Question 11
Domain 2Your production demand forecasting pipeline preprocesses raw data using Dataflow before model training and prediction. This involves applying Z-score normalization to data in BigQuery and then writing it back. With new training data added weekly, your goal is to enhance efficiency by reducing both computation time and manual effort. What steps should you take to achieve this?
Correct answer: B
Explanation
BigQuery preprocessing is explicitly in scope: the guide lists “Data preprocessing (e.g., Dataflow, TFX, BigQuery)” and emphasizes creating “repeatable, reusable code.” Translating Z-score normalization into SQL lets BigQuery do the transformation in-place, reducing Dataflow computation and weekly manual pipeline updates.

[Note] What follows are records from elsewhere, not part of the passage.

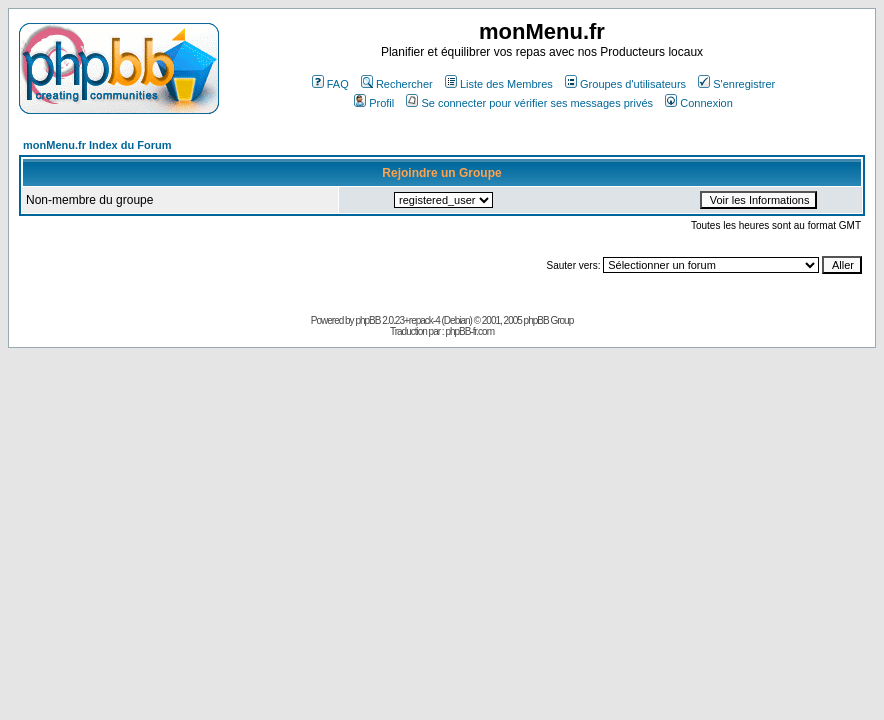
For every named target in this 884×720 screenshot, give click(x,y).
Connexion (699, 103)
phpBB (367, 320)
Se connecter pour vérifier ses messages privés (529, 103)
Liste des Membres (499, 84)
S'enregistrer (736, 84)
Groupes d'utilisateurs (625, 84)
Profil (374, 103)
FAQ (330, 84)
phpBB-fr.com (469, 331)
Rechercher (397, 84)
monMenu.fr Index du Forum (97, 145)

Why each option is right or wrong
A. Normalize the data using Google Kubernetes Engine.
B. Translate the normalization algorithm into SQL for use with BigQuery.
Section 2.1 of the exam guide explicitly includes BigQuery as a valid preprocessing environment, alongside Dataflow and TFX, so moving the Z-score step into BigQuery is within scope. Because the guide also stresses creating “repeatable, reusable code,” expressing the normalization as SQL removes the weekly Dataflow rewrite/redeploy cycle and lets the transformation run in-place on the updated BigQuery table, cutting both compute overhead and manual maintenance.
C. Use the normalizer_fn argument in TensorFlow's Feature Column API.
D. Normalize the data with Apache Spark using the Dataproc connector for BigQuery.